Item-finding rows
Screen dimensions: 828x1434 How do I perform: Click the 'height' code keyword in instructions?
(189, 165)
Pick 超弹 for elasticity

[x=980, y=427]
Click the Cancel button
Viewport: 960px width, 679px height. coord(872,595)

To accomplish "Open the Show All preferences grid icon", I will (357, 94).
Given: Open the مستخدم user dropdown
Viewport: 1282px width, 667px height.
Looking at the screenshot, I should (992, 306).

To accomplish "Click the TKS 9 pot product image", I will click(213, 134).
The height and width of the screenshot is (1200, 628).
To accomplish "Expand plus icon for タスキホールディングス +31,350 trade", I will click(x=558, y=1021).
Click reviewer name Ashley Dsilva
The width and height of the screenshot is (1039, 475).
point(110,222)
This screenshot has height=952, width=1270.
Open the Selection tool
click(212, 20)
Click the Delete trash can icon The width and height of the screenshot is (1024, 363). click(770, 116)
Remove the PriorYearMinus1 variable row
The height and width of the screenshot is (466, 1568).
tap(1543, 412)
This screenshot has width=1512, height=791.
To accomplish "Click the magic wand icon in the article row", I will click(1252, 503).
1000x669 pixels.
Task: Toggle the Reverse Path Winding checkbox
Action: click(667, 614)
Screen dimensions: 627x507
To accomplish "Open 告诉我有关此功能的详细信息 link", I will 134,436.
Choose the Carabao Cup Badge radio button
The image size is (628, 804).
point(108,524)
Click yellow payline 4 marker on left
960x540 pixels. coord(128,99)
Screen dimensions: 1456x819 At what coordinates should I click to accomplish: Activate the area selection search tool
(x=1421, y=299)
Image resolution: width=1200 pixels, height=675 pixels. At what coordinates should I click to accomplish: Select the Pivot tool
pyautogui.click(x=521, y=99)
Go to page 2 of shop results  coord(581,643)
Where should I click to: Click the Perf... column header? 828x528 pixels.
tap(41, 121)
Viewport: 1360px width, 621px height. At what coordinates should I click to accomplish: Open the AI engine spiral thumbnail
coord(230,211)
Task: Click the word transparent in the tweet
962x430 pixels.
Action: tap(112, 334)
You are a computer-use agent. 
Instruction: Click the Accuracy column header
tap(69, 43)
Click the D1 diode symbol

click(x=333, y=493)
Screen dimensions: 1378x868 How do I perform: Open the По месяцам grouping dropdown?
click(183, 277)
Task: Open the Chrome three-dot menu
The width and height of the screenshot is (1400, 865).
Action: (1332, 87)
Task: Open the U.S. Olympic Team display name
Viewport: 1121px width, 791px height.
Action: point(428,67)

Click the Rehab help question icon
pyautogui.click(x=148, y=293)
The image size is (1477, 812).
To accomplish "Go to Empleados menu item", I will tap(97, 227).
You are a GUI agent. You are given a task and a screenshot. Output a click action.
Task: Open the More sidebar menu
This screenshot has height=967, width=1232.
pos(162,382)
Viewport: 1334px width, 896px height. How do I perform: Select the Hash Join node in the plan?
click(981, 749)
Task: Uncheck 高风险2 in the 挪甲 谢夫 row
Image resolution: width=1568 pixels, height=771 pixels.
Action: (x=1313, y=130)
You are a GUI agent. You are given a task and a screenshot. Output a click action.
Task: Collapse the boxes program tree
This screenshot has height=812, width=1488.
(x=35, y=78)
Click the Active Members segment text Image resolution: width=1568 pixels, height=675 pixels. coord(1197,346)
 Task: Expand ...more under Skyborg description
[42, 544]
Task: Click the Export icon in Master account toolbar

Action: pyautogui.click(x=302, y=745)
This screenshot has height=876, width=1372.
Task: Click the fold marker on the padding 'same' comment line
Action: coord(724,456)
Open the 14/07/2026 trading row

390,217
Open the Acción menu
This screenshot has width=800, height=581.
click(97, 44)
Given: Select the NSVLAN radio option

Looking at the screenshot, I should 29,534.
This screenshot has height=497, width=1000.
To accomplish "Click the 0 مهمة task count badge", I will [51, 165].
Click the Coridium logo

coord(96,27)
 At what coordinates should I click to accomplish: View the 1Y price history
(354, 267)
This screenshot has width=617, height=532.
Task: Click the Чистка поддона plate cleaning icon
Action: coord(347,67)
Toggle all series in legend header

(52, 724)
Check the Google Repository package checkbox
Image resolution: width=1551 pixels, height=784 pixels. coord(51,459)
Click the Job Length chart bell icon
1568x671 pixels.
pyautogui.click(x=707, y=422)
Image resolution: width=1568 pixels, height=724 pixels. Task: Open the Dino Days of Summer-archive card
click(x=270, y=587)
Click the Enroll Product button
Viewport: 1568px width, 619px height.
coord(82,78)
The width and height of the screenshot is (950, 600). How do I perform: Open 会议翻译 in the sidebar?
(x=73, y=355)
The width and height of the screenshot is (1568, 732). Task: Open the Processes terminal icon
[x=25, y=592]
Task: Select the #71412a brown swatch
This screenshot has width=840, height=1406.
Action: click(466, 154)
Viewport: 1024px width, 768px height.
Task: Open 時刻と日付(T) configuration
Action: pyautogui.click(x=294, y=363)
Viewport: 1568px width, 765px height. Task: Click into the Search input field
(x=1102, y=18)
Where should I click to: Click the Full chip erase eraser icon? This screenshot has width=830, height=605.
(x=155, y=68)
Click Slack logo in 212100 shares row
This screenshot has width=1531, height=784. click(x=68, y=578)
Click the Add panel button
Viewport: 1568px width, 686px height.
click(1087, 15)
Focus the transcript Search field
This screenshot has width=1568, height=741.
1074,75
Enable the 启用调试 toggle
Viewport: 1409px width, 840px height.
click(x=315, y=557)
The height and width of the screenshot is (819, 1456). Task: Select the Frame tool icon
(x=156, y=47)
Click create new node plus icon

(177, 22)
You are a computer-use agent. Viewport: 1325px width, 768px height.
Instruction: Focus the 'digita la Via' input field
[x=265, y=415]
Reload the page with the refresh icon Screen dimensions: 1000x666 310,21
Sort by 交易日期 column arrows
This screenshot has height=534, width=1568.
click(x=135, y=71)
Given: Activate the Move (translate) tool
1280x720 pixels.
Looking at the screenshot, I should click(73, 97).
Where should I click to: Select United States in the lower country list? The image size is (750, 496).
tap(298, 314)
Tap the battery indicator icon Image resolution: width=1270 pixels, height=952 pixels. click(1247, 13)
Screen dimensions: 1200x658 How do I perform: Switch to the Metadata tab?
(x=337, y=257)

Task brief
In every row above, replace "Screen dimensions" with "Display size" and keep everything else the same.

Task output
Display size: 828x1434 How do I perform: Click the 'height' code keyword in instructions?
(189, 165)
Pick 超弹 for elasticity

[x=980, y=427]
Click the Cancel button
Viewport: 960px width, 679px height. coord(872,595)

To accomplish "Open the Show All preferences grid icon", I will (357, 94).
Given: Open the مستخدم user dropdown
Viewport: 1282px width, 667px height.
Looking at the screenshot, I should (992, 306).

To accomplish "Click the TKS 9 pot product image", I will click(213, 134).
The height and width of the screenshot is (1200, 628).
To accomplish "Expand plus icon for タスキホールディングス +31,350 trade", I will click(x=558, y=1021).
Click reviewer name Ashley Dsilva
The width and height of the screenshot is (1039, 475).
point(110,222)
This screenshot has height=952, width=1270.
Open the Selection tool
click(212, 20)
Click the Delete trash can icon The width and height of the screenshot is (1024, 363). click(770, 116)
Remove the PriorYearMinus1 variable row
The height and width of the screenshot is (466, 1568).
tap(1543, 412)
This screenshot has width=1512, height=791.
To accomplish "Click the magic wand icon in the article row", I will click(1252, 503).
1000x669 pixels.
Task: Toggle the Reverse Path Winding checkbox
Action: click(667, 614)
Display size: 627x507
To accomplish "Open 告诉我有关此功能的详细信息 link", I will 134,436.
Choose the Carabao Cup Badge radio button
The image size is (628, 804).
point(108,524)
Click yellow payline 4 marker on left
960x540 pixels. coord(128,99)
Display size: 1456x819 At what coordinates should I click to accomplish: Activate the area selection search tool
(x=1421, y=299)
Image resolution: width=1200 pixels, height=675 pixels. At what coordinates should I click to accomplish: Select the Pivot tool
pyautogui.click(x=521, y=99)
Go to page 2 of shop results  coord(581,643)
Where should I click to: Click the Perf... column header? 828x528 pixels.
tap(41, 121)
Viewport: 1360px width, 621px height. At what coordinates should I click to accomplish: Open the AI engine spiral thumbnail
coord(230,211)
Task: Click the word transparent in the tweet
962x430 pixels.
Action: tap(112, 334)
You are a computer-use agent. 
Instruction: Click the Accuracy column header
tap(69, 43)
Click the D1 diode symbol

click(x=333, y=493)
Display size: 1378x868 How do I perform: Open the По месяцам grouping dropdown?
click(183, 277)
Task: Open the Chrome three-dot menu
The width and height of the screenshot is (1400, 865).
Action: (1332, 87)
Task: Open the U.S. Olympic Team display name
Viewport: 1121px width, 791px height.
Action: point(428,67)

Click the Rehab help question icon
pyautogui.click(x=148, y=293)
The image size is (1477, 812).
To accomplish "Go to Empleados menu item", I will tap(97, 227).
You are a GUI agent. You are given a task and a screenshot. Output a click action.
Task: Open the More sidebar menu
This screenshot has height=967, width=1232.
pos(162,382)
Viewport: 1334px width, 896px height. How do I perform: Select the Hash Join node in the plan?
click(981, 749)
Task: Uncheck 高风险2 in the 挪甲 谢夫 row
Image resolution: width=1568 pixels, height=771 pixels.
Action: (x=1313, y=130)
You are a GUI agent. You are given a task and a screenshot. Output a click action.
Task: Collapse the boxes program tree
This screenshot has height=812, width=1488.
(x=35, y=78)
Click the Active Members segment text Image resolution: width=1568 pixels, height=675 pixels. coord(1197,346)
 Task: Expand ...more under Skyborg description
[42, 544]
Task: Click the Export icon in Master account toolbar

Action: pyautogui.click(x=302, y=745)
This screenshot has height=876, width=1372.
Task: Click the fold marker on the padding 'same' comment line
Action: coord(724,456)
Open the 14/07/2026 trading row

390,217
Open the Acción menu
This screenshot has width=800, height=581.
click(97, 44)
Given: Select the NSVLAN radio option

Looking at the screenshot, I should 29,534.
This screenshot has height=497, width=1000.
To accomplish "Click the 0 مهمة task count badge", I will [51, 165].
Click the Coridium logo

coord(96,27)
 At what coordinates should I click to accomplish: View the 1Y price history
(354, 267)
This screenshot has width=617, height=532.
Task: Click the Чистка поддона plate cleaning icon
Action: coord(347,67)
Toggle all series in legend header

(52, 724)
Check the Google Repository package checkbox
Image resolution: width=1551 pixels, height=784 pixels. coord(51,459)
Click the Job Length chart bell icon
1568x671 pixels.
pyautogui.click(x=707, y=422)
Image resolution: width=1568 pixels, height=724 pixels. Task: Open the Dino Days of Summer-archive card
click(x=270, y=587)
Click the Enroll Product button
Viewport: 1568px width, 619px height.
coord(82,78)
The width and height of the screenshot is (950, 600). How do I perform: Open 会议翻译 in the sidebar?
(x=73, y=355)
The width and height of the screenshot is (1568, 732). Task: Open the Processes terminal icon
[x=25, y=592]
Task: Select the #71412a brown swatch
This screenshot has width=840, height=1406.
Action: click(466, 154)
Viewport: 1024px width, 768px height.
Task: Open 時刻と日付(T) configuration
Action: pyautogui.click(x=294, y=363)
Viewport: 1568px width, 765px height. Task: Click into the Search input field
(x=1102, y=18)
Where should I click to: Click the Full chip erase eraser icon? This screenshot has width=830, height=605.
(x=155, y=68)
Click Slack logo in 212100 shares row
This screenshot has width=1531, height=784. click(x=68, y=578)
Click the Add panel button
Viewport: 1568px width, 686px height.
click(1087, 15)
Focus the transcript Search field
This screenshot has width=1568, height=741.
1074,75
Enable the 启用调试 toggle
Viewport: 1409px width, 840px height.
click(x=315, y=557)
The height and width of the screenshot is (819, 1456). Task: Select the Frame tool icon
(x=156, y=47)
Click create new node plus icon

(177, 22)
You are a computer-use agent. Viewport: 1325px width, 768px height.
Instruction: Focus the 'digita la Via' input field
[x=265, y=415]
Reload the page with the refresh icon Display size: 1000x666 310,21
Sort by 交易日期 column arrows
This screenshot has height=534, width=1568.
click(x=135, y=71)
Given: Activate the Move (translate) tool
1280x720 pixels.
Looking at the screenshot, I should click(73, 97).
Where should I click to: Select United States in the lower country list? The image size is (750, 496).
tap(298, 314)
Tap the battery indicator icon Image resolution: width=1270 pixels, height=952 pixels. click(1247, 13)
Display size: 1200x658 How do I perform: Switch to the Metadata tab?
(x=337, y=257)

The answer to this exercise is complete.